Sometimes in mathematical writing, variables are decorated with an asterisk, e.g. $x^*$. The character can now be used, as well: $x꙳ = x^*$.

Known issues

  • As mentioned above, $aᵇ$ leads to an “unknown variable” error. As a workaround, $a ᵇ$ produces the same output, or you can use the eq function described above.

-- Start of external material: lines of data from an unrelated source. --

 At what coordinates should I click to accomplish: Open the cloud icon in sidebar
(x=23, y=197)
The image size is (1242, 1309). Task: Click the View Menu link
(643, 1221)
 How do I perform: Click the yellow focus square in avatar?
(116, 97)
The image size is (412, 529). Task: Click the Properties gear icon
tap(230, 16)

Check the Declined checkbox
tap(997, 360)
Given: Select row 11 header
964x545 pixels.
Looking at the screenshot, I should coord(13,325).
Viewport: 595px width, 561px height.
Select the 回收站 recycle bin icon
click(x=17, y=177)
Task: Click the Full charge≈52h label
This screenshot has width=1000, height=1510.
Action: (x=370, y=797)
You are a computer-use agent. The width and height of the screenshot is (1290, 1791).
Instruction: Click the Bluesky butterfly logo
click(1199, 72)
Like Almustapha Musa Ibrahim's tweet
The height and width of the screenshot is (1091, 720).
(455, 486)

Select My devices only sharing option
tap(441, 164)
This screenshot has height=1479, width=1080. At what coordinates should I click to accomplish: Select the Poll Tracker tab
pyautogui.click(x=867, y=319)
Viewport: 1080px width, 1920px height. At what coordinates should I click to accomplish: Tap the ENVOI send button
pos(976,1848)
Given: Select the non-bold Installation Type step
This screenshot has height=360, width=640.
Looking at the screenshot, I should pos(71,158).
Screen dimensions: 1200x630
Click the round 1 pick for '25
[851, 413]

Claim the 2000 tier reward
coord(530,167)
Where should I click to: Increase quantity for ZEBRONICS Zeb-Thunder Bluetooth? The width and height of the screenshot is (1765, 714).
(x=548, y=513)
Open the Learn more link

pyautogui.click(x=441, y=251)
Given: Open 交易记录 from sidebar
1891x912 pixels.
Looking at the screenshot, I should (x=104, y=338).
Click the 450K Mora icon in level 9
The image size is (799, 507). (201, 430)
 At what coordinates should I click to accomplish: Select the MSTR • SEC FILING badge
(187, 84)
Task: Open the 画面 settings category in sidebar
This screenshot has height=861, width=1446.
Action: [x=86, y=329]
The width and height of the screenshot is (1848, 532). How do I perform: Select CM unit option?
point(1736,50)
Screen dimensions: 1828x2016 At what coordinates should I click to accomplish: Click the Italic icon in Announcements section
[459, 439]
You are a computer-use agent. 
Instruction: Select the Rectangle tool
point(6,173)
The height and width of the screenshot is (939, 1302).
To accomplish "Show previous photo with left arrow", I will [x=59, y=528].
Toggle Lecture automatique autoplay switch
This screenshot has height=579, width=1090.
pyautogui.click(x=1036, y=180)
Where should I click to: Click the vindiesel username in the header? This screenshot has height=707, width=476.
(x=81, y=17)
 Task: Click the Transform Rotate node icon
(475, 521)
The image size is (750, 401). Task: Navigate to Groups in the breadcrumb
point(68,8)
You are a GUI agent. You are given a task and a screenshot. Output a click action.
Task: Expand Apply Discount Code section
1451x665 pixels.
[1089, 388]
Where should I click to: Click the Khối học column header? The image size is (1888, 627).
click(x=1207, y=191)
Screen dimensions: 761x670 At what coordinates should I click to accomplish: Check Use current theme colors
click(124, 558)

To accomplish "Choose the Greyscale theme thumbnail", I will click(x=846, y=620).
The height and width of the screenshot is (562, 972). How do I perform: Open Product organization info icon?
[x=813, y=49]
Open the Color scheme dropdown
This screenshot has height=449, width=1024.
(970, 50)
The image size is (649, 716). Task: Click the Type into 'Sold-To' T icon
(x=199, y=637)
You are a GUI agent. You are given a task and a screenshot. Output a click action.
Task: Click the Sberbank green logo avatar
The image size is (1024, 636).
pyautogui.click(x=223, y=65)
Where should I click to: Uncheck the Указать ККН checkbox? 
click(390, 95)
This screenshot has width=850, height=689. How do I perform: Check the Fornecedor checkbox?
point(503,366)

    • The first workaround also means I can’t reasonably implement top-left and bottom-left attachments. For example, $a ³b$ is rendered like $attach(a, t: 3) b$, rather than $a attach(b, tl: 3)$.
  • Multiple attachments are concatenated into one content without another pass of equation. For example, #eq(`0ˢⁱⁿ⁽ᵏ⁾`) is equivalent to $0^(s i n "(" k ")")$, rather than $0^sin(k)$. I won’t fix this, because:

    • Another pass of equation would cause performance issues at best, and infinite loops at worst.
    • If this were fixed, code such as $e ˣ ʸ$ would undesirably produce an “unknown variable xy” error.
  • Let’s call a piece of content “small” if it consists of only a single non-separated sequence of characters in Typst (internally, this is the distinction between the content-functions sequence and text). For instance, $1234$ and $a$ constitute “small” content, but $a b$ and $3a$ and $1+2+3+4+5$ do not.

    This package only runs on non-“small” pieces of content. For example, $sqrt(35²)$ still renders with the default-Unicode-character and will look different from $sqrt(35^2)$. On the other hand, $sqrt(a⁶)$ is rendered correctly. This is because 35² constitutes “small” content, but a⁶ does not.

    A workaround is implemented for “small” content immediately within an equation, i.e. not nested within another content-function. For example, $7²$ renders the same as $7^2$, even though it’s “small” content.

  • Equations within other content-elements might trigger multiple show-rule-passes, possibly causing performance-issues.